• _What is being asked_: Please retype the data in full and exactly; the pictures are not part of the copy.

--- START ---

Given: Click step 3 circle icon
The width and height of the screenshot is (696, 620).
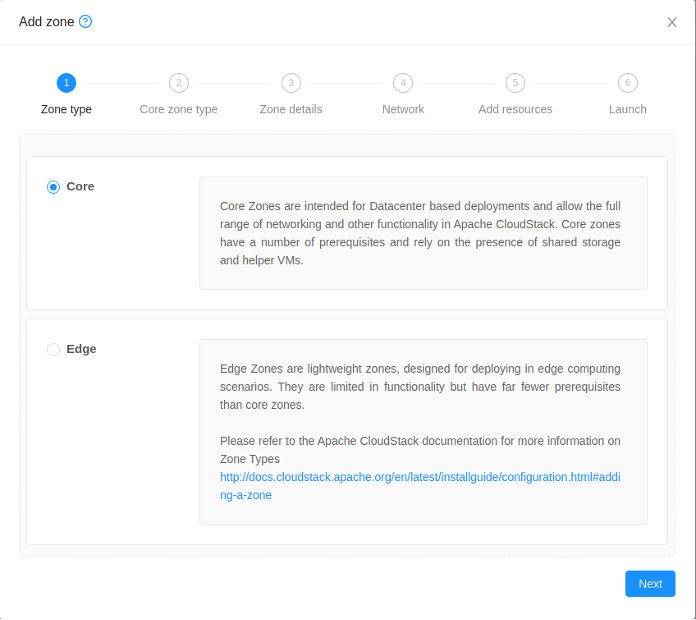Looking at the screenshot, I should coord(291,83).
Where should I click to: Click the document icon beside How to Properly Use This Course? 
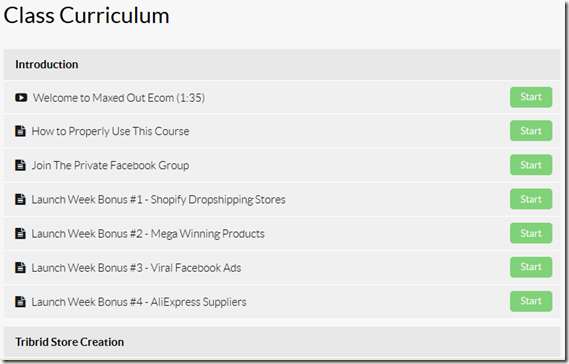20,131
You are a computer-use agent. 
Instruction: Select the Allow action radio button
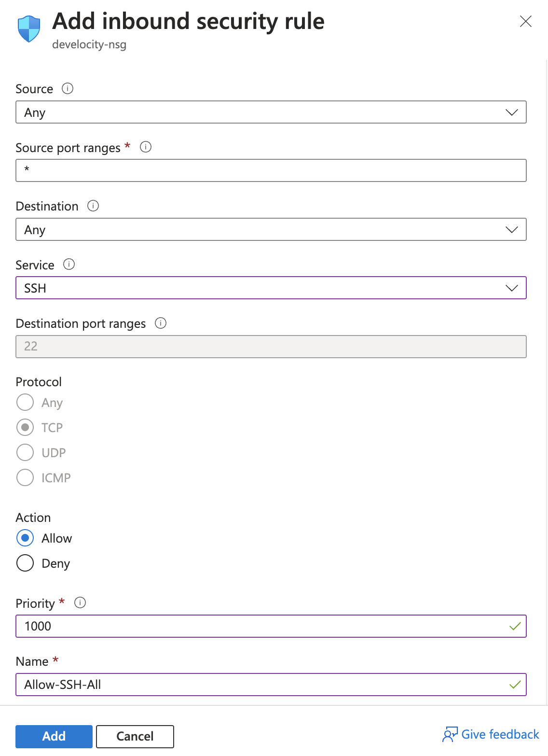(25, 538)
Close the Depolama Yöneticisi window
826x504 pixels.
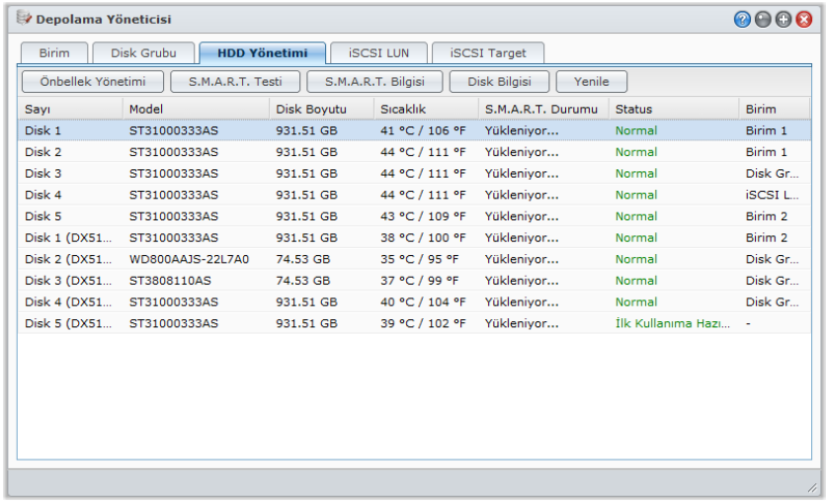(x=803, y=20)
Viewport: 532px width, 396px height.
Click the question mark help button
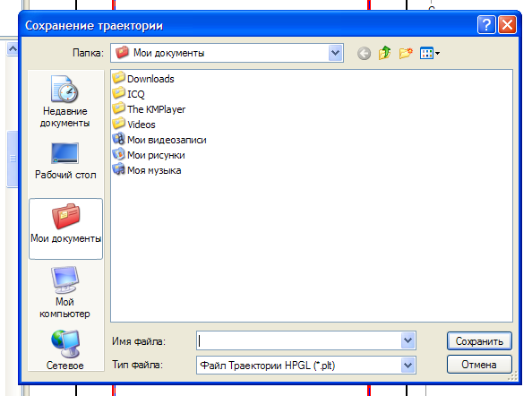tap(486, 25)
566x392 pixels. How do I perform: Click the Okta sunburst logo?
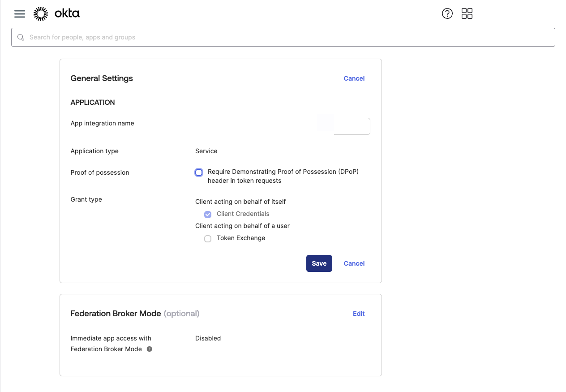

--- END ---

• _Task response_:
Given: Click step 3 circle icon
The width and height of the screenshot is (696, 620).
Looking at the screenshot, I should coord(291,83).
Where should I click to: Click the document icon beside How to Properly Use This Course? 
20,131
You are a computer-use agent. 
Instruction: Select the Allow action radio button
(25, 538)
Close the Depolama Yöneticisi window
826x504 pixels.
(x=803, y=20)
Viewport: 532px width, 396px height.
Click the question mark help button
tap(486, 25)
566x392 pixels. How do I perform: Click the Okta sunburst logo?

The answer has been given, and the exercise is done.